Task goal: Would you return every entry below without a single difference?
***** Listed records
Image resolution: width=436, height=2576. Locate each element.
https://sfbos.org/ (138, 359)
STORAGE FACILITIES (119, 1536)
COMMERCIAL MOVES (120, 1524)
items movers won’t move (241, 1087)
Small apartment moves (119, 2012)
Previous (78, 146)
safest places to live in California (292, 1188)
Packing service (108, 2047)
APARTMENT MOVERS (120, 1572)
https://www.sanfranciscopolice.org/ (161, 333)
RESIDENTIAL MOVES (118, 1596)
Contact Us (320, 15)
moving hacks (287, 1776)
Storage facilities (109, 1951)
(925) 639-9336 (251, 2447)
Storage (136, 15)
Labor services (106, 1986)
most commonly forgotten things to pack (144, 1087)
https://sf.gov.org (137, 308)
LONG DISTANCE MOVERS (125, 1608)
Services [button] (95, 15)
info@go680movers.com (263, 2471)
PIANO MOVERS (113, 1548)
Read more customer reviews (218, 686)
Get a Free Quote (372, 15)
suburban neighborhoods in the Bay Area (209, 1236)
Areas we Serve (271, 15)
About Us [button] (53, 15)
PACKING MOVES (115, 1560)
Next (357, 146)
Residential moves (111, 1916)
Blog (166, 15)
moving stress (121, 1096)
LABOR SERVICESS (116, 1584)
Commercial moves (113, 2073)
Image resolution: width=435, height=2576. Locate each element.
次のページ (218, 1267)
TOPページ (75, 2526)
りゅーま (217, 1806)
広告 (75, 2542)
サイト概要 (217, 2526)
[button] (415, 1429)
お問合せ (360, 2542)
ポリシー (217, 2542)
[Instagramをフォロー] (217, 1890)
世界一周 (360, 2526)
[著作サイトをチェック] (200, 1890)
**********
Solution for this problem:
Image resolution: width=436, height=2576. Locate each element.
https://sfbos.org/ (138, 359)
STORAGE FACILITIES (119, 1536)
COMMERCIAL MOVES (120, 1524)
items movers won’t move (241, 1087)
Small apartment moves (119, 2012)
Previous (78, 146)
safest places to live in California (292, 1188)
Packing service (108, 2047)
APARTMENT MOVERS (120, 1572)
https://www.sanfranciscopolice.org/ (161, 333)
RESIDENTIAL MOVES (118, 1596)
Contact Us (320, 15)
moving hacks (287, 1776)
Storage facilities (109, 1951)
(925) 639-9336 (251, 2447)
Storage (136, 15)
Labor services (106, 1986)
most commonly forgotten things to pack (144, 1087)
https://sf.gov.org (137, 308)
LONG DISTANCE MOVERS (125, 1608)
Services [button] (95, 15)
info@go680movers.com (263, 2471)
PIANO MOVERS (113, 1548)
Read more customer reviews (218, 686)
Get a Free Quote (372, 15)
suburban neighborhoods in the Bay Area (209, 1236)
Areas we Serve (271, 15)
About Us [button] (53, 15)
PACKING MOVES (115, 1560)
Next (357, 146)
Residential moves (111, 1916)
Blog (166, 15)
moving stress (121, 1096)
LABOR SERVICESS (116, 1584)
Commercial moves (113, 2073)
Image resolution: width=435, height=2576. Locate each element.
次のページ (218, 1267)
TOPページ (75, 2526)
りゅーま (217, 1806)
広告 (75, 2542)
サイト概要 (217, 2526)
[button] (415, 1429)
お問合せ (360, 2542)
ポリシー (217, 2542)
[Instagramをフォロー] (217, 1890)
世界一周 (360, 2526)
[著作サイトをチェック] (200, 1890)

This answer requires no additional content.